Setembro, 2021 - Edição 271

O sentido da Cordialidade

No Brasil é assim: entra governo, sai governo, e tudo acaba como antes. Nas eleições, o candidato promete honestidade e eficiência. Compromete-se em acabar com a corrupção e as desigualdades sociais, mas o tempo passa e nada acontece. Pior, tudo acontece ao contrário. O eleito, se não era corrupto, acaba se corrompendo para se enquadrar no sistema.

No clássico Raízes do Brasil, Sérgio Buarque de Holanda analisa a formação do nosso povo e conclui que a inexistência de limites entre o público e o privado é a principal raiz dos problemas nacionais. Segundo ele, por aqui as relações são baseadas na cordialidade. Isto é, são definidas no campo das emoções e dos interesses pessoais, não no plano racional e do coletivo. Por isso somos o país do jeitinho, do amigo do rei, do fisiologismo e da prevaricação. Temos a Constituição Federal mais extensa do mundo, mas nossas leis têm vários pesos e muitas medidas. Isso explica por que o rico comprovadamente criminoso raramente fica na cadeia, enquanto o pobre mofa atrás das grades pela simples suspeita de ter roubado um pacote de arroz. Afinal, a Justiça custa caro e os doutores da lei, em sua maioria, são filhos de uma elite habituada ao compadrio, ao toma-lá-dá-cá e à troca de favores.

Oligarquias do atraso

A cordialidade em questão esconde as desigualdades e injustiças que geralmente estimulam práticas nada republicanas. Quanto maior a burocracia e o controle do Estado, maior é o valor da propina e o desejo de ter uma sinecura. Buarque propõe um exercício de imaginação: até que ponto um governo liberal, comunista ou mesmo fascista conseguiria mudar isso? Alguns modelos já foram tentados, mas, no final das contas, quase nada mudou.

Ao “descobrir” o Brasil, Portugal não tinha nenhum projeto, a não ser a mera exploração de nossas riquezas. Séculos depois, a República seria um golpe de Estado perpetrado pelas oligarquias insatisfeitas com Dom Pedro II. Em 1930, Washington Luís cairia justamente por desagradar a essas mesmas forças. Getúlio Vargas, que comandou a Revolução contra ele, suicidou-se anos depois igualmente pressionado. Seu herdeiro político, Juscelino Kubitschek, modernizou o país e foi cassado pelo regime militar, cujo primeiro presidente ajudou a eleger.

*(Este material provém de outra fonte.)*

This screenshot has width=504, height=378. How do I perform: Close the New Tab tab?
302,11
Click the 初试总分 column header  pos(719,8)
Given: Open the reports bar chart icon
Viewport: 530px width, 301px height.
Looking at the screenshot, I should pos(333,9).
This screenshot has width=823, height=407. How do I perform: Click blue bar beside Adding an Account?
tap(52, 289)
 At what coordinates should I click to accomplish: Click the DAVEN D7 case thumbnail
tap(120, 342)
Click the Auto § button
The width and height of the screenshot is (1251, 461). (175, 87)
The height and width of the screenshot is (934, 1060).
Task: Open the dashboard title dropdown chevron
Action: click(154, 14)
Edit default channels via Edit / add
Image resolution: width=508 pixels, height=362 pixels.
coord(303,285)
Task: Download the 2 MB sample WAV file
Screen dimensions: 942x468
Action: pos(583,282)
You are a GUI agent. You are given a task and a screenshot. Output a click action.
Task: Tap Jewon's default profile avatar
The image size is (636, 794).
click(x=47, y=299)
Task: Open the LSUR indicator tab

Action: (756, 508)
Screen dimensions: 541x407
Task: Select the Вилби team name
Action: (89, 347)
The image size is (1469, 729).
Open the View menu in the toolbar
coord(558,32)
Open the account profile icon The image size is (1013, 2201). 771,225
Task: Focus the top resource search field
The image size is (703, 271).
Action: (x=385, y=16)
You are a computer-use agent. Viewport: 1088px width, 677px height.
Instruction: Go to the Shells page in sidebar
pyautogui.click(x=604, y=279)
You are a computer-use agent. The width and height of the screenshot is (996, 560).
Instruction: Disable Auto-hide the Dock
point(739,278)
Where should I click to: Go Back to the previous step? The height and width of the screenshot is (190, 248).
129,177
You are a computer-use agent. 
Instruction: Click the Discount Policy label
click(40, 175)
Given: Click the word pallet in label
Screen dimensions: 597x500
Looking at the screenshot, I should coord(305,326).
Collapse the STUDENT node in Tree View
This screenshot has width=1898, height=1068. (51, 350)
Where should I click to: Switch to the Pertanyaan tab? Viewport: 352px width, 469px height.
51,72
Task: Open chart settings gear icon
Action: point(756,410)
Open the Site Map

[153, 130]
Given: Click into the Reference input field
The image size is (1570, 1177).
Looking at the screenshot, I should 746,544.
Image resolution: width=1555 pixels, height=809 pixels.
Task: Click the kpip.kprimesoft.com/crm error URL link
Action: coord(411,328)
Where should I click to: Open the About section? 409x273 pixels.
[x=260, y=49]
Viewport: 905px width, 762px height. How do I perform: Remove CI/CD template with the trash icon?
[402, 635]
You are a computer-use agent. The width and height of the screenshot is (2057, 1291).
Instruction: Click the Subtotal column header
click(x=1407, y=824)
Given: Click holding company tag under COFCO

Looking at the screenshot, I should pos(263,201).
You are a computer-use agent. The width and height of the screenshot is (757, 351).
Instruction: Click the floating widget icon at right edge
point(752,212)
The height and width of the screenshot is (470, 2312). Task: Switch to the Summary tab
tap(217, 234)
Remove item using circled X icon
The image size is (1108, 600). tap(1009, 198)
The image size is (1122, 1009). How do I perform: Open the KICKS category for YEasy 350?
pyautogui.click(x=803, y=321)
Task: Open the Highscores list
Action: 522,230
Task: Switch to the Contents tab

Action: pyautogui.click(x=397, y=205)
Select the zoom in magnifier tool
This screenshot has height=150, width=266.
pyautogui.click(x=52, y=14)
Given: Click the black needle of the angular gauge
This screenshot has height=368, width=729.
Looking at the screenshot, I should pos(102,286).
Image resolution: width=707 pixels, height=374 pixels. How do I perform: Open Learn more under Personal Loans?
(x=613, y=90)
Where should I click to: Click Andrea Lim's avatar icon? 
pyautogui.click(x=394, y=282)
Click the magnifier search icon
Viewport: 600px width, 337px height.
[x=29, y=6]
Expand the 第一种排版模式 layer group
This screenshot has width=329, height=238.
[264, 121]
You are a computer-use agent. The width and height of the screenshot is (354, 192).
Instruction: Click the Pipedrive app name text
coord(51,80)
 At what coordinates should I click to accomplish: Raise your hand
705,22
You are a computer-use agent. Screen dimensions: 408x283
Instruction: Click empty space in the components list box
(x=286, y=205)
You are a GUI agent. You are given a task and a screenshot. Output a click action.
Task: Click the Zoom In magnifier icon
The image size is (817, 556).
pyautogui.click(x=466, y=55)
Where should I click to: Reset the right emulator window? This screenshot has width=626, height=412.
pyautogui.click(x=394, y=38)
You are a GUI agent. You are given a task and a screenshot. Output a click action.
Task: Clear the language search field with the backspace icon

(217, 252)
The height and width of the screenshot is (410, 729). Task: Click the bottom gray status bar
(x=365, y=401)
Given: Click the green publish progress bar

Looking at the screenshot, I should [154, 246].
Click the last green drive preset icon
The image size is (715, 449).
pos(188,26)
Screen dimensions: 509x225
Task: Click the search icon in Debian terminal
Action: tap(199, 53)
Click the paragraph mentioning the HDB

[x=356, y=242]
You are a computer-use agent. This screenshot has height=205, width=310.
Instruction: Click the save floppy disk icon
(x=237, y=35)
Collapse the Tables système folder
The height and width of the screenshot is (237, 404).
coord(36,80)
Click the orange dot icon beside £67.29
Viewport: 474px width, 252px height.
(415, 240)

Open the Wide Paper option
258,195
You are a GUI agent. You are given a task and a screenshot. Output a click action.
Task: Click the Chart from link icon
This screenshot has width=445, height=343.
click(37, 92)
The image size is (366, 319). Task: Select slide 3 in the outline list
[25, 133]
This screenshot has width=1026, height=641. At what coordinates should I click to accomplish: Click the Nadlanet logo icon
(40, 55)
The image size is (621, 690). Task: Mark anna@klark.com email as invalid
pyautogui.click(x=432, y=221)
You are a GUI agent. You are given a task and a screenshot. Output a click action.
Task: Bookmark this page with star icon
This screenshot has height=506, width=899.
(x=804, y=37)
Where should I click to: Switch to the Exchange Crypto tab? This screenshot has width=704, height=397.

João Goulart, ainda que despreparado para o cargo que herdou de Jânio Quadros, tentou fazer as grandes reformas e acabou sendo deposto. O governo militar, por sua vez, desenvolveu a economia, mas não dividiu os lucros. A urbanização acelerada do país agravou os problemas sociais. A Nova República caiu nas mãos do filhote da ditadura, José Sarney, cujo governo consolidou o Centrão e fracassou na luta contra a inflação galopante.

O vício do cachimbo

Fernando Collor de Mello foi eleito pelo voto direto com uma agenda liberal, mas confiscou a popança do povo em nome do Estado. Envolvido em corrupção, renunciou ao cargo às vésperas de sofrer o impeachment. Seu vice, Itamar Franco, instituiu o Plano Real num curto período de governo e talvez por isso não tenha tido tempo de se corromper ou ser perseguido. Dentre todos os presidentes que tivemos, Fernando Henrique Cardoso foi talvez o que teve melhores condições para mudar o sistema. Sociólogo brilhante, conhecia nossas mazelas como ninguém, mas se rendeu ao neoliberalismo e comprou o segundo mandato presidencial.

Para chegar ao poder com as bênçãos da elite econômica, Lula da Silva assinou uma carta revisionando os princípios do seu partido. Elegeu-se como reformista, mas adotou políticas neoliberais, que serviram para ocultar os maiores esquemas de corrupção da História nacional. Enquanto isso, os lucros bancários atingiam patamares jamais alcançados no país.

Em todos esses momentos, assim como no governo e no impeachment de Dilma Rousseff, lá estavam os parlamentares do Centrão, que se associam aos presidentes para lucrar e adiar as grandes mudanças. Hoje, estão com o genocida Jair Bolsonaro, mas certamente saltarão do barco tão logo ele comece a afundar. Como diz o ditado, o vício do cachimbo deixa a boca torta. Enquanto não sanarmos os vícios da República será muito difícil desentortar o país

Por Jorge Fernando dos Santos - jornalista, escritor e compositor, tem 46 livros publicados. Entre eles, Palmeira Seca (Prêmio Guimarães Rosa, 1989).